**Source text:**
....

Personally I think using DP to solve this qn is overkill. The solution I derived was n-1+n*(m-1) where n-1 are the cuts needed to cut up to form the columns and (n*m-1) are the cuts need to cut up each columnns into squares.
With further simplification, one get mn-1.
--Roticv 01:49, 5 Dec 2005 (EST)
It might be, but only in retrospect. It took me about 30 seconds to come up with the DP solution, and about another few minutes to code it fro scratch, without any need for proofs or anything, so that's what I did..
Larry 03:44, 5 Dec 2005 (EST)
Heh, "When you have a hammer, every problem looks like a nail." ;)
It is clear that one way of cutting it is to cut into columns and then each into rows (n - 1 + n(m - 1) as Roticv said), but it requires proof that however you cut it, you'll always take mn - 1 steps. But that can be proved without the "observe the invariant" trick that Misof used — if you came up with the idea for the DP, there is nothing more to it — $f(m,n) = \min_{1 \le k \le m-1} (1 + f(k,n) + f(m-k,n)) = \min_{1 \leq k \leq m-1} (1 + kn-1 + (m-k)n-1) = \min_{1 \leq k \leq m-1} (mn-1) = mn-1$ Aboyner 04:45, 5 Dec 2005 (EST)

Technicalities:

- Aboyner's idea of the proof is correct, but if we want it in the article, we should make it more precise, probably drop a hint about mathematical induction.

- While the formula works, it is not correctly constructed. We do not know whether the first cut will be a row cut or a column cut, thus we should loop over all possible rows and then over all possible columns. --Misof 12:42, 5 Dec 2005 (EST)

....

**Data entries:**

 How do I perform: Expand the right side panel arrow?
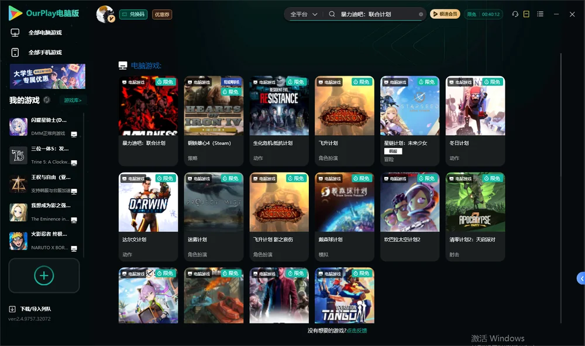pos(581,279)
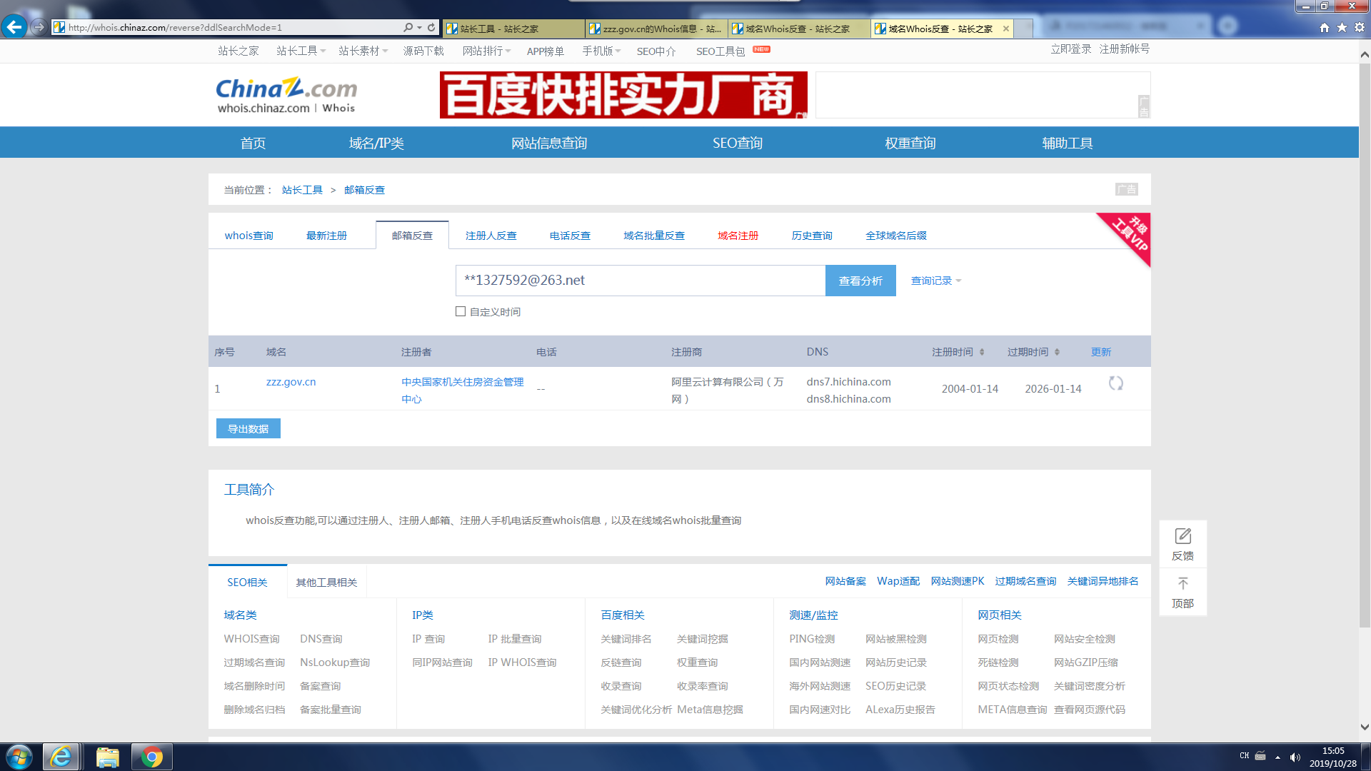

....

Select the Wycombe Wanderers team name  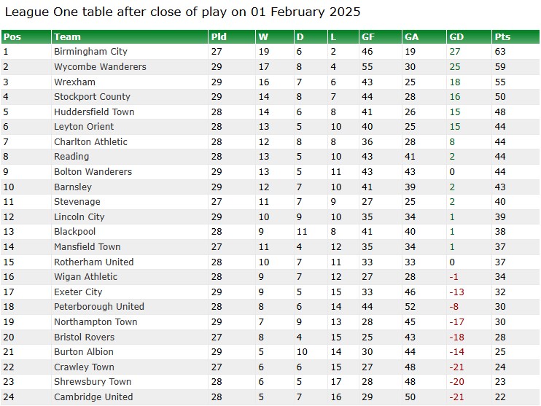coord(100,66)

....

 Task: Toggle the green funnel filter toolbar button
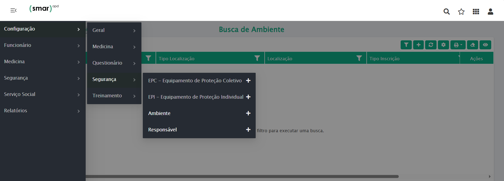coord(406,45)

....

**Work to do:**
[1] Can you repeat the part of the discussion about cutting a grid into squares word for word, starting at the words "It might be, but" and stopping after "what I did.."?
[2] Which usernames sign the posts in the discussion about cutting a grid into squares?
[3] In the discussion about cutting a grid into squares, how long did Larry say it took him to come up with the DP solution?

**Completed exercise:**
[1]
It might be, but only in retrospect. It took me about 30 seconds to come up with the DP solution, and about another few minutes to code it fro scratch, without any need for proofs or anything, so that's what I did..

[2] Roticv, Larry, Aboyner, Misof

[3] About 30 seconds.